Using the natural numbers less than 100 only, howmany distinct (independent) pythagorean triplets can you form? Remember (0.1,1) is not allowed. Also (3,4,5) and (6,8,10) are not to be treated independent triplets. In other words only the triplets in their lowest multiple form, if distinct, are to be counted as distinct and independent triplets.

Originally posted by ranjan sinha Using the natural numbers less than 100 only, howmany distinct (independent) pythagorean triplets can you form? Remember (0.1,1) is not allowed. Also (3,4,5) and (6,8,10) are not to be treated independent triplets. In other words only the triplets in their lowest multiple form, if distinct, are to be counted as distinct and independent triplets.

There might be at least ten of them :-
(3,4,5),
(5,12,13),
(8,15,17),
(20,21,29), ....... etc..etc...

I could have used the formulas but an excel spreadsheet got me the answer quicker. It is a bit lazy of me but there again it is Christmas. Only when I use a less elegant way I feel a bit guilty about out.

Originally posted by cosmic voice There are more than 10 of them sure enough -
(7,24,25),
(9,40,41),
(33, 56,65),
(16, 63,65),
(10,24,26),
(12,35,37),...

You forget. the condition of independent triplets.
Actually . (10,24,26) is not an independent triplet. It is the same as (5,12,13)..And hence it is not to be counted as sepatete triplet.

If a and b are relatively prime AND exactly one of the two is even, you'll find a unique triplet.

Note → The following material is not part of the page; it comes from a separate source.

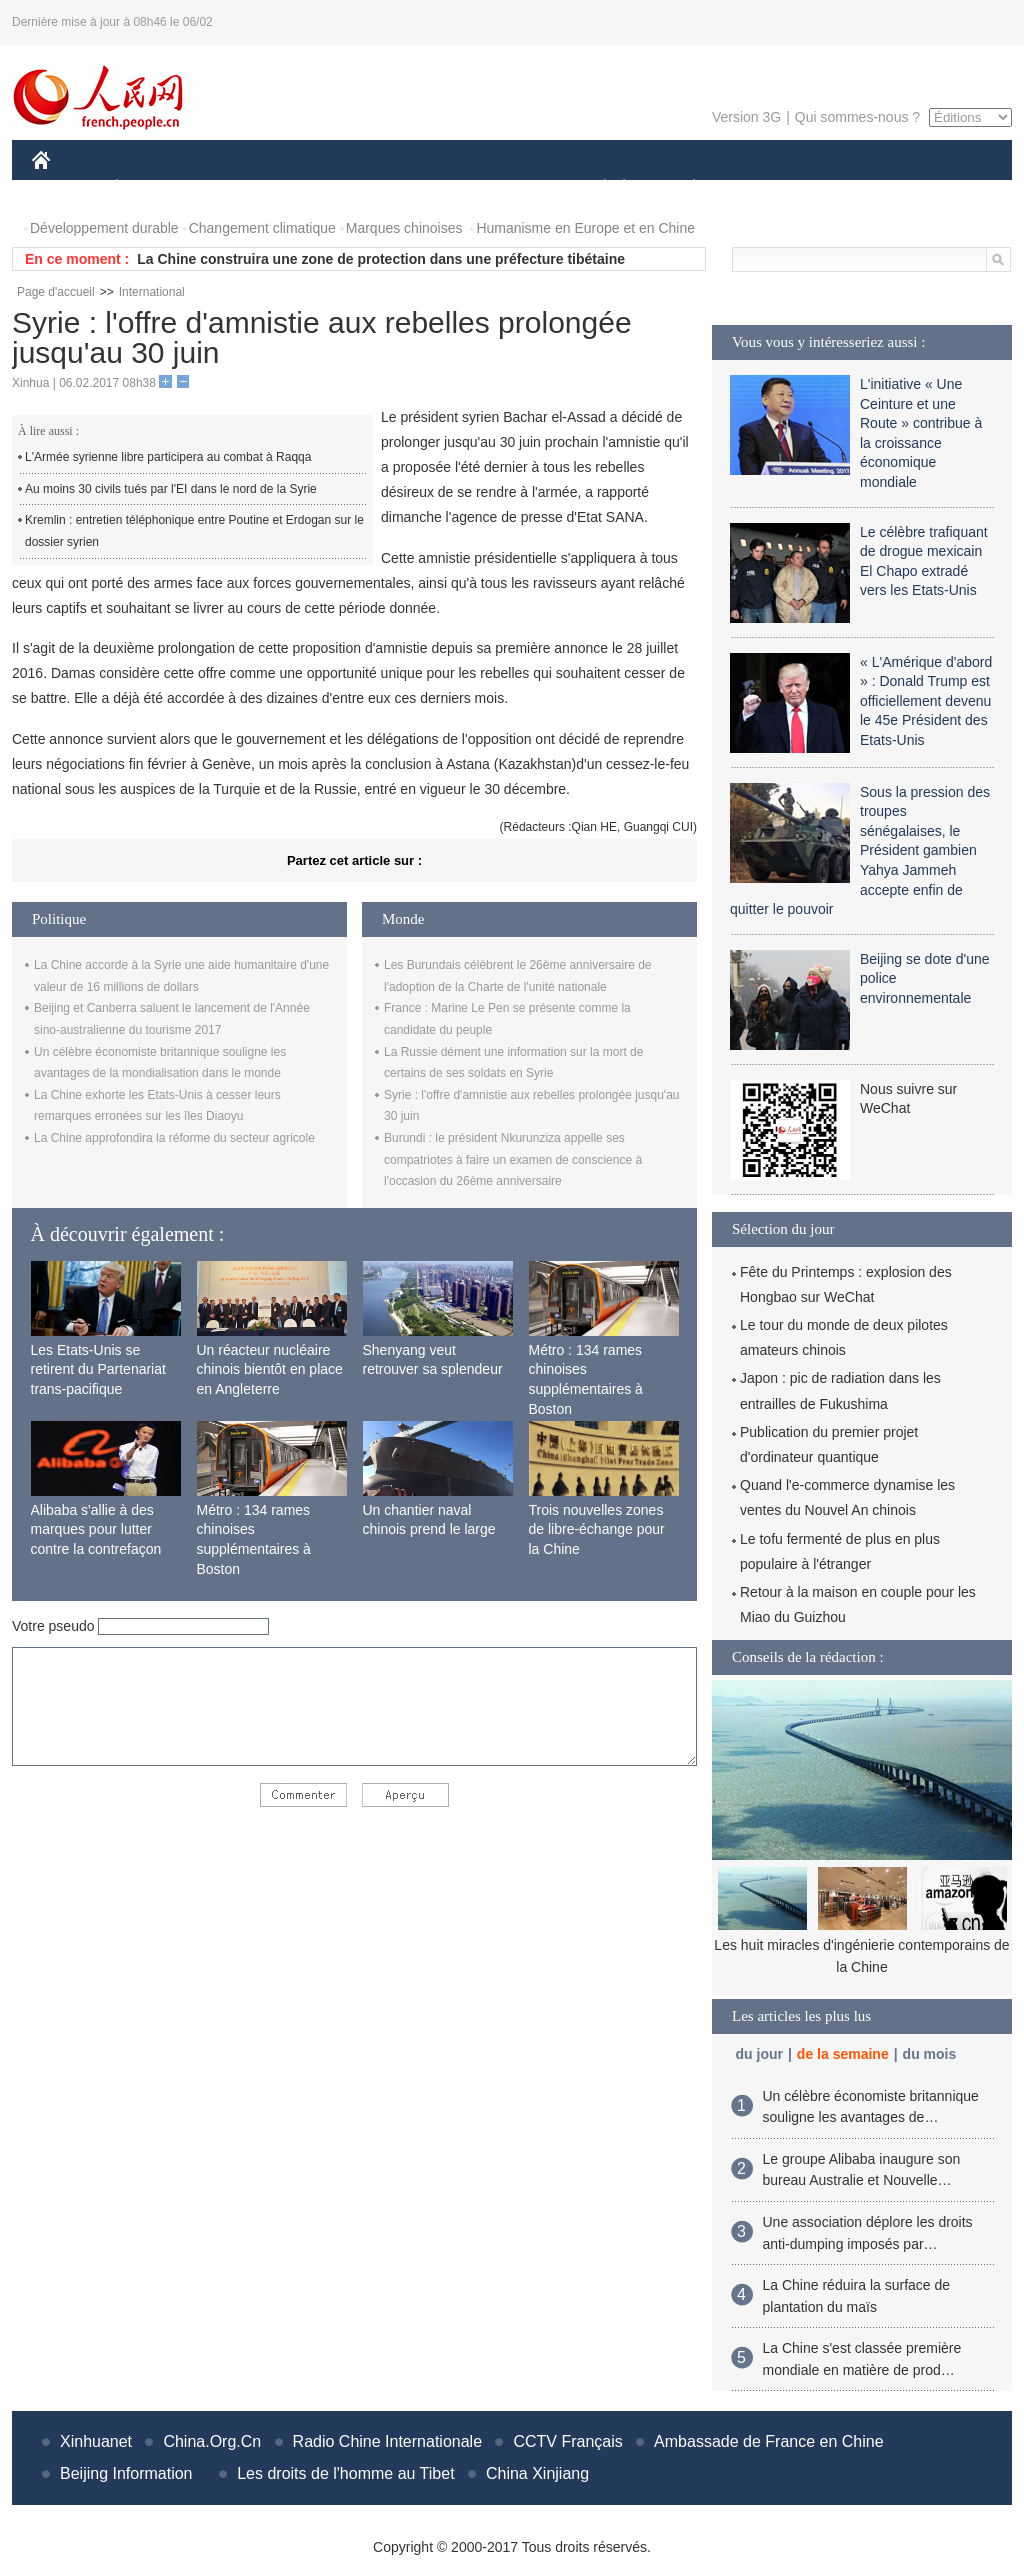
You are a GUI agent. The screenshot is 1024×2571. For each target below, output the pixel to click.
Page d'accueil (56, 292)
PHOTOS (941, 188)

I needed some time to understand, why EXACTLY ONE of the two must be even.
But finally I got it:
When a and b both are even, they are not relatively prime.
Let (2n+1) and (2m+1) be two odd numbers, then
(2n+1)^2 + (2m+1)^2 = 4( n^2+m^2 + n+m) + 2
so the sum of the squares mod 4 is 2 and can therefore be no square number.

Originally posted by afx I needed some time to understand, why EXACTLY ONE of the two must be even.
But finally I got it:
When a and b both are even, they are not relatively prime.
Let (2n+1) and (2m+1) be two odd numbers, then
(2n+1)^2 + (2m+1)^2 = 4( n^2+m^2 + n+m) + 2
so the sum of the squares mod 4 is 2 and can therefore be no square number.

If both are odd, then all three terms end up being even.

Take a=3, b=1 for example.

2*3*1 = 6
3^2 - 1^2 = 8
3^2 + 1^2 = 10

But 6-8-10 is just 3-4-5 doubled.

With either a or b even, though, two of the terms are odd, including the hypotenuse.